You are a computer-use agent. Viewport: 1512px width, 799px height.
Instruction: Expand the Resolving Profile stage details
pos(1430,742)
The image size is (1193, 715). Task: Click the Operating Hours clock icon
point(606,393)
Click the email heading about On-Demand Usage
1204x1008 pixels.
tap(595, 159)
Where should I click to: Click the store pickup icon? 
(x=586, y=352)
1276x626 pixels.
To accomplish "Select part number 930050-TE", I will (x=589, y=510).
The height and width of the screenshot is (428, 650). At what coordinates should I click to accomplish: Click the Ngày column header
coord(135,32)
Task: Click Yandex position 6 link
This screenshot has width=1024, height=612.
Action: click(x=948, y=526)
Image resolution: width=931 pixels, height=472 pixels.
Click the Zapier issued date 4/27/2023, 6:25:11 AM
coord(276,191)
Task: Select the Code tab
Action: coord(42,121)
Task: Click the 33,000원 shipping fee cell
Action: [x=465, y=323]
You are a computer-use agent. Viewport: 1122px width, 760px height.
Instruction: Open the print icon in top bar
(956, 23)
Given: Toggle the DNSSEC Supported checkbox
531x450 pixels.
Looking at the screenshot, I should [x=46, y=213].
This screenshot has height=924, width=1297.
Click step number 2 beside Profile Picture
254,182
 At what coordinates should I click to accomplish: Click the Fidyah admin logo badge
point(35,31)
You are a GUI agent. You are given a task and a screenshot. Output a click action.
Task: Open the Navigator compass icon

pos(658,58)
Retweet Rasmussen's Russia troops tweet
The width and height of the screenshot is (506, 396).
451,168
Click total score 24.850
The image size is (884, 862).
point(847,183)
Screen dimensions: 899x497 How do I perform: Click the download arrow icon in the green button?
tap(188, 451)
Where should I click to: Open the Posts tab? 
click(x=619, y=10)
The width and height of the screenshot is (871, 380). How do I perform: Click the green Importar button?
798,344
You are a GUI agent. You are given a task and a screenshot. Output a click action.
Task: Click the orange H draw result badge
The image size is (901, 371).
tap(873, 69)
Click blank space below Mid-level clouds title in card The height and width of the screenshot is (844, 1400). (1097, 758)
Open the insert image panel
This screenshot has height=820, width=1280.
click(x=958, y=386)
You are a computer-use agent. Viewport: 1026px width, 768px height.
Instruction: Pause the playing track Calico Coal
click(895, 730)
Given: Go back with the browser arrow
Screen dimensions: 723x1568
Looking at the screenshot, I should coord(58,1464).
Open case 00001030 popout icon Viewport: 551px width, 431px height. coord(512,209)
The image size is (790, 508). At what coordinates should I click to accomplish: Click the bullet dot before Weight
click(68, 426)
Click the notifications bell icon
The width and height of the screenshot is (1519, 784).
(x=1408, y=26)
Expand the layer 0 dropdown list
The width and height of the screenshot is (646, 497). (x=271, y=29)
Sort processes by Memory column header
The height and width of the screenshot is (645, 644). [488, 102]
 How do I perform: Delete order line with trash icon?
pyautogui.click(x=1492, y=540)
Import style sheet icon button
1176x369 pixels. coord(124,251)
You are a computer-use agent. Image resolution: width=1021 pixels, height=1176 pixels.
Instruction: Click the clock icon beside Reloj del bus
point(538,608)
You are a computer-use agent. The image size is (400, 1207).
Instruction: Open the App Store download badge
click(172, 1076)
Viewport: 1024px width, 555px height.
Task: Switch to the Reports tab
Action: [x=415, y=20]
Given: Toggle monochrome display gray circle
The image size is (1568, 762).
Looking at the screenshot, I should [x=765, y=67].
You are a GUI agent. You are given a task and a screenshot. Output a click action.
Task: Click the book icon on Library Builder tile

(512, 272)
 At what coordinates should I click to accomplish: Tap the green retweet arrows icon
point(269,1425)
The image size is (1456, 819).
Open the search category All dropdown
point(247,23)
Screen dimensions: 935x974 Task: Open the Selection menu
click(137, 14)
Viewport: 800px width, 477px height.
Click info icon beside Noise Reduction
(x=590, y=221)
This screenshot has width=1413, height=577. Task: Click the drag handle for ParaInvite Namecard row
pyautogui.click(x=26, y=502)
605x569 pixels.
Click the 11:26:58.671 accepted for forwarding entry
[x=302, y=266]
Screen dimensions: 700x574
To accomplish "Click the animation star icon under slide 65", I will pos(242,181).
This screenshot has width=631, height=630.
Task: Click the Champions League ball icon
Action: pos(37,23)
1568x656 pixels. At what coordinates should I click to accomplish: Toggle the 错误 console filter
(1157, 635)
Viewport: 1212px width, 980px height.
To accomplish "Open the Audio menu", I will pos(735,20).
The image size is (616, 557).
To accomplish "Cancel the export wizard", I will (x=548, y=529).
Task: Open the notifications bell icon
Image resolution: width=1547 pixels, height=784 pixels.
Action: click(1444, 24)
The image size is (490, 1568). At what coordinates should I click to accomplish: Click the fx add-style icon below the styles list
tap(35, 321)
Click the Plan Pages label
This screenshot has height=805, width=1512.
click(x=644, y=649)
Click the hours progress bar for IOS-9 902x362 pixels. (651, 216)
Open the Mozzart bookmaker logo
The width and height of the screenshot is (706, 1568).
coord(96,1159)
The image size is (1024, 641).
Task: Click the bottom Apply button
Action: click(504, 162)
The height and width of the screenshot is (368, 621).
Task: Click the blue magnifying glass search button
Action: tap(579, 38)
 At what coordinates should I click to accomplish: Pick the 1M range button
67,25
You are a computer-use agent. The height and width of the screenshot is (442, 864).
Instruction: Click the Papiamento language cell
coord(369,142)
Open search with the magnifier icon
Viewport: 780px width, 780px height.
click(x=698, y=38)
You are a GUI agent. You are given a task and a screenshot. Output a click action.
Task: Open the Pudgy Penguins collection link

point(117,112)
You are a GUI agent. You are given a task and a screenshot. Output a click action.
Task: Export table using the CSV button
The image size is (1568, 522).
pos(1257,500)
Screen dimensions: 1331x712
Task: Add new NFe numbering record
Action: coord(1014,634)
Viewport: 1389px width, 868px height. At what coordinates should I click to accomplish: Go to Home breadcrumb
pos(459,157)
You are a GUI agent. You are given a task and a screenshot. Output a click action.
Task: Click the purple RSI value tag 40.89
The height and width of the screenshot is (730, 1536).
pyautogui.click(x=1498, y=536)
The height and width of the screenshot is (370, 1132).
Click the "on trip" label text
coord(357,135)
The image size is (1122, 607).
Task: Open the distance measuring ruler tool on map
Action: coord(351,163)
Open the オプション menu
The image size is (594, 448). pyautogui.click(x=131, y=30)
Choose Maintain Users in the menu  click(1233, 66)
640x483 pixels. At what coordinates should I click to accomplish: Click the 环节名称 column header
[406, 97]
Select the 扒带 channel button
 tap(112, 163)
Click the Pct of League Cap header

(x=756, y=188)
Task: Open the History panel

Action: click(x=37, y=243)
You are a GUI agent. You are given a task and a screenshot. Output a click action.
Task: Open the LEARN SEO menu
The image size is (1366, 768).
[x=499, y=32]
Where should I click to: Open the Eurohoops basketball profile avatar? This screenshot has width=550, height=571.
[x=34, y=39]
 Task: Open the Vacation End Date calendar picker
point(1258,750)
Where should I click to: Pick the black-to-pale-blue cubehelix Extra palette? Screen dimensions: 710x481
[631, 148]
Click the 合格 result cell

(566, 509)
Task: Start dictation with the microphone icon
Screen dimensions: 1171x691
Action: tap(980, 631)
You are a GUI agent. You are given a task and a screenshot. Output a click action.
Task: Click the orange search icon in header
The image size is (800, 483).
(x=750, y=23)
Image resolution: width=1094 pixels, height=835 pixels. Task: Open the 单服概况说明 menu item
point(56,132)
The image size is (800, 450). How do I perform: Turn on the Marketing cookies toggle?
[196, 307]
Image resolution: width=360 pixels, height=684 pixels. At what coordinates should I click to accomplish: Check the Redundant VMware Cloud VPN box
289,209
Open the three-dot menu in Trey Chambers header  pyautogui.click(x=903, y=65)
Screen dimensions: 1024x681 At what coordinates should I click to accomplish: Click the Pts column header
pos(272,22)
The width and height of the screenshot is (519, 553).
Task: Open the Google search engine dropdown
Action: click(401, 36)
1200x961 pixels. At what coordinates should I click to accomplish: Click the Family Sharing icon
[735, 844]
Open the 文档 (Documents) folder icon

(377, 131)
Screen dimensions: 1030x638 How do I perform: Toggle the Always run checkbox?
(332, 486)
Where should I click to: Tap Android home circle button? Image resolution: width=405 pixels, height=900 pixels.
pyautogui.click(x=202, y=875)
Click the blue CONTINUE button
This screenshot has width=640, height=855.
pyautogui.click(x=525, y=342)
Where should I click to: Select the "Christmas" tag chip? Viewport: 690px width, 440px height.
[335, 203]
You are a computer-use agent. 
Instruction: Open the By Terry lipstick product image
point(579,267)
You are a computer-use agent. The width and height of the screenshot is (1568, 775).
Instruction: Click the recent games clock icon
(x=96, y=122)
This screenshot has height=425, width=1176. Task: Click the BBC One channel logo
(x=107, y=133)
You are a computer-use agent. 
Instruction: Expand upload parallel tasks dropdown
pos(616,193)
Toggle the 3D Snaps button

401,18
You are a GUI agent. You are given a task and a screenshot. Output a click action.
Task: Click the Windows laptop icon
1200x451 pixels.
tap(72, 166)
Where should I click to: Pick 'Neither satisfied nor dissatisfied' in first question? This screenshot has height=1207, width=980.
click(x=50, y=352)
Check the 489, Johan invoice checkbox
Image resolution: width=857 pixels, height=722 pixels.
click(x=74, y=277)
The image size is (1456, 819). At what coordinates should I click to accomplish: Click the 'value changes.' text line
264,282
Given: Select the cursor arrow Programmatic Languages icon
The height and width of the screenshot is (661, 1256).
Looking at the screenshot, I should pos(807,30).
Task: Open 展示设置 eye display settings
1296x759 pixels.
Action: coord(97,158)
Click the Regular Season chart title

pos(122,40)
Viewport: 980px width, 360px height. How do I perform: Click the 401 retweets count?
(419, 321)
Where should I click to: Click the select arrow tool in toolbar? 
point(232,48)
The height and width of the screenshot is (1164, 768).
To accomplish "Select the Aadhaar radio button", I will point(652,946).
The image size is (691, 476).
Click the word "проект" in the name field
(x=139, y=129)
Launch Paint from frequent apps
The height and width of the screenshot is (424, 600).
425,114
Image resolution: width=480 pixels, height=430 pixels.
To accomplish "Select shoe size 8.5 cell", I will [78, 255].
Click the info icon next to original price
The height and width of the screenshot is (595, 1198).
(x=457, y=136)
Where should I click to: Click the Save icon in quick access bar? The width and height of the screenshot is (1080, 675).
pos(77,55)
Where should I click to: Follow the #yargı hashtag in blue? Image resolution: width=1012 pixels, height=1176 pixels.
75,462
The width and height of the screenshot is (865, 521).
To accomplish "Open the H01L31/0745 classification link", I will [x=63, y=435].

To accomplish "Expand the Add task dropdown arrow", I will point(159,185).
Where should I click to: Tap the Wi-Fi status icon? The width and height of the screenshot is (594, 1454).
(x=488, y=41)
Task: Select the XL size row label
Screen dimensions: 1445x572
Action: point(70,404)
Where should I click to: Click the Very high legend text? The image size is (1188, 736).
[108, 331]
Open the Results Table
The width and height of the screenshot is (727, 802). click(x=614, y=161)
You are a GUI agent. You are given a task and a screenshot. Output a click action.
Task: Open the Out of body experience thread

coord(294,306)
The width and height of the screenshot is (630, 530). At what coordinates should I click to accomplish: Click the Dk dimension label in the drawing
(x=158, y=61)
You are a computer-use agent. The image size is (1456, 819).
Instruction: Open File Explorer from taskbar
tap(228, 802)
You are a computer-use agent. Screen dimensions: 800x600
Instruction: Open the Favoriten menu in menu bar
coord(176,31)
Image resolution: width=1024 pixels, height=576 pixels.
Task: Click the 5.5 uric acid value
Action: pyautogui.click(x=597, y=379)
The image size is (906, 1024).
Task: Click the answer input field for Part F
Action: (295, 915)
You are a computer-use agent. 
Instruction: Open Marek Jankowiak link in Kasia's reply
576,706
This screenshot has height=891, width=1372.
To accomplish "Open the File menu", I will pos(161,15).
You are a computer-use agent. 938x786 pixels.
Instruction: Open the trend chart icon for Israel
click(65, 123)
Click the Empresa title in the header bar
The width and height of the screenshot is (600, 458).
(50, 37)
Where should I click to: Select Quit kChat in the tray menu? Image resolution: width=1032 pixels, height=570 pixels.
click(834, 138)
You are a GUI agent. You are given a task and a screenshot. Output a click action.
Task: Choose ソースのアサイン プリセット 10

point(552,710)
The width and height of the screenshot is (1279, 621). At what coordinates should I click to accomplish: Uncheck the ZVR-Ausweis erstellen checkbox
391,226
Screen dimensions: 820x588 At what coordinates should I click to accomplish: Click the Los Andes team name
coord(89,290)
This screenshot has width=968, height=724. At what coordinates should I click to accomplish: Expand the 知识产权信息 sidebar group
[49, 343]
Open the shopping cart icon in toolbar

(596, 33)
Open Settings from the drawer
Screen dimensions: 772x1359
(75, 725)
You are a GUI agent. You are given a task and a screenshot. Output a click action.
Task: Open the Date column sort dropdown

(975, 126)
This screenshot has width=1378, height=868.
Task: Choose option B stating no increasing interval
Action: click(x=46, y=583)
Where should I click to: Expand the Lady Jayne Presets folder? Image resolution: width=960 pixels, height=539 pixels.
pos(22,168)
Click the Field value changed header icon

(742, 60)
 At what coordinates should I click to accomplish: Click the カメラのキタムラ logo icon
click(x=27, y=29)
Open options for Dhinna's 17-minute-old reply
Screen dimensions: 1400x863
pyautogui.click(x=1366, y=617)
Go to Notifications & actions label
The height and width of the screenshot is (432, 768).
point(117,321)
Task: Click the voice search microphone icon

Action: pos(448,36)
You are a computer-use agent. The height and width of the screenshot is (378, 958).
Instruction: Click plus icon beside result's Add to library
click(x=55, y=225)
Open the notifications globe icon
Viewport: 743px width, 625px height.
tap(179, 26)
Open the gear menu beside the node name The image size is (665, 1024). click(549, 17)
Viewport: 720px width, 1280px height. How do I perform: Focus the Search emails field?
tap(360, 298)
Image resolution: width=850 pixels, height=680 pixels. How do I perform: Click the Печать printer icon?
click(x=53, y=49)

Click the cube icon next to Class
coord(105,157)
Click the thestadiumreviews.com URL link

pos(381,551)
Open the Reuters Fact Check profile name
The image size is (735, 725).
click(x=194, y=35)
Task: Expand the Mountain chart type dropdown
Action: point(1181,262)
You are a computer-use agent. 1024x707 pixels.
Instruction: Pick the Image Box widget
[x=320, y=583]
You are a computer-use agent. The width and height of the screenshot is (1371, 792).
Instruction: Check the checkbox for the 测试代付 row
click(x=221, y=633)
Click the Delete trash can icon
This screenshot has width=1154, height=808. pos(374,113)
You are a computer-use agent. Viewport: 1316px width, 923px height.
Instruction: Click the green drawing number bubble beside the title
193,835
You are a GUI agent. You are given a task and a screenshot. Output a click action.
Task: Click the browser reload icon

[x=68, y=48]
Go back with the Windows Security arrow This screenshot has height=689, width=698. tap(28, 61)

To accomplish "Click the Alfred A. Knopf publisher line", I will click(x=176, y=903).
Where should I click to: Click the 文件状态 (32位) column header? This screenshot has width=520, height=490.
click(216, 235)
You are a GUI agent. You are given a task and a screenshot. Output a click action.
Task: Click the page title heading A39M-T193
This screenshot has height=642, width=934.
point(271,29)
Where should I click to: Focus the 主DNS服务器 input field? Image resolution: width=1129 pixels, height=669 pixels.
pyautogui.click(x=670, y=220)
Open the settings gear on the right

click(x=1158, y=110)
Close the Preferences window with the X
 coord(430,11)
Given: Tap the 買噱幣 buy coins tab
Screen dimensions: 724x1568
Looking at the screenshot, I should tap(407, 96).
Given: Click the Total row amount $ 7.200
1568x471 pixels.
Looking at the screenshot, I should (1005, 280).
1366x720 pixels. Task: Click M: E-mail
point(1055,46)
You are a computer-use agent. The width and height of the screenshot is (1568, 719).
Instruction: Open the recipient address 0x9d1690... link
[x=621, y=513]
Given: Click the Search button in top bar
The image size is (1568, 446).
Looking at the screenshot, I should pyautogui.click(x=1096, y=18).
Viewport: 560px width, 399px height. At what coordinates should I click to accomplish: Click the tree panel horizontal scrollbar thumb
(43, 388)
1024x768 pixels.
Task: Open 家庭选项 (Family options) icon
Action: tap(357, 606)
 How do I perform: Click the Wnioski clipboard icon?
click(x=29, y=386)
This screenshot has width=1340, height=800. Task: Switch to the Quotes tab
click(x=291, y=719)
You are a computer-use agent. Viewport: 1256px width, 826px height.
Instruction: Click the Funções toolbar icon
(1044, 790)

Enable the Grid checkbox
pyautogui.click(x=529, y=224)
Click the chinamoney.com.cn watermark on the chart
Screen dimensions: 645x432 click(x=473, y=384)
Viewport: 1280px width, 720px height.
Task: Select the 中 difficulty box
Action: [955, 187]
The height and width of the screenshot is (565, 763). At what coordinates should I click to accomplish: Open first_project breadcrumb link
***
ACTIVITY: From the data, pick out every line that includes "back".

RESPONSE:
Given: Go back with the browser arrow
Go back with the Windows Security arrow This screenshot has height=689, width=698. tap(28, 61)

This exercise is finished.